*TASK DESCRIPTION*: Where the listing below has a line with "Take a Product Tour (28, 916)", write out exactly that line and every line after it, stopping after the line with "[Youtube] (1229, 24)".

*THE DATA*:

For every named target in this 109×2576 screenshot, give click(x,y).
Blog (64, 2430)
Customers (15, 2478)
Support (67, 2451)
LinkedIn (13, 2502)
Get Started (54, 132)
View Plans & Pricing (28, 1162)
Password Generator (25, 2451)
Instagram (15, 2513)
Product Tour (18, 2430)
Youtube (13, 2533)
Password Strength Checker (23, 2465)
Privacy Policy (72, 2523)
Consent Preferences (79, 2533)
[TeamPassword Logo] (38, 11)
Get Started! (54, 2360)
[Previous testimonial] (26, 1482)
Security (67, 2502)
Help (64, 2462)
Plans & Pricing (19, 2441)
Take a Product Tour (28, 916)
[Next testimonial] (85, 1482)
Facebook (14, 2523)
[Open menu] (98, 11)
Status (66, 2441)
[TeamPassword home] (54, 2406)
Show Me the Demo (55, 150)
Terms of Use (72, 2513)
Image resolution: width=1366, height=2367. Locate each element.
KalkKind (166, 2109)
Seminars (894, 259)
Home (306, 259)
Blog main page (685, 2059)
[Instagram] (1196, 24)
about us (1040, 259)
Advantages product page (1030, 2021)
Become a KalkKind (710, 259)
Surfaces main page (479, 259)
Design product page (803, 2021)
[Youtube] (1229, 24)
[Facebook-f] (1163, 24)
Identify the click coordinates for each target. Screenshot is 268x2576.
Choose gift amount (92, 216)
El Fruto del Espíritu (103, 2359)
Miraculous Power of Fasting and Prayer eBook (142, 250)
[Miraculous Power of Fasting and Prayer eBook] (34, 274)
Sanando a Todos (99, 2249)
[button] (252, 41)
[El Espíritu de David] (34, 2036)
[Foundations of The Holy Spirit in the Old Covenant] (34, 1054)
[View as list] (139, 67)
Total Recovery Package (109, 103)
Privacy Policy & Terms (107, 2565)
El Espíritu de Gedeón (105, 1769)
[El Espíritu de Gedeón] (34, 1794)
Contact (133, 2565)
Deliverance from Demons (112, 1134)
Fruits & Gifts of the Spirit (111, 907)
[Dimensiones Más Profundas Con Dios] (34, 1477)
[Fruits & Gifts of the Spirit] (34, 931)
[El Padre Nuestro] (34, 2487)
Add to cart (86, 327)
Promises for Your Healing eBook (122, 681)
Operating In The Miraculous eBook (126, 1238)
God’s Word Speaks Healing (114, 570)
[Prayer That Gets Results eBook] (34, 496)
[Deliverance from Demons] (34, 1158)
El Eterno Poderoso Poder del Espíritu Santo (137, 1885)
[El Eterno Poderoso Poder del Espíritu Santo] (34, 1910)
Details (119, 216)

*TASK SOLUTION*:
Take a Product Tour (28, 916)
[Next testimonial] (85, 1482)
Facebook (14, 2523)
[Open menu] (98, 11)
Status (66, 2441)
[TeamPassword home] (54, 2406)
Show Me the Demo (55, 150)
Terms of Use (72, 2513)
Image resolution: width=1366, height=2367. Locate each element.
KalkKind (166, 2109)
Seminars (894, 259)
Home (306, 259)
Blog main page (685, 2059)
[Instagram] (1196, 24)
about us (1040, 259)
Advantages product page (1030, 2021)
Become a KalkKind (710, 259)
Surfaces main page (479, 259)
Design product page (803, 2021)
[Youtube] (1229, 24)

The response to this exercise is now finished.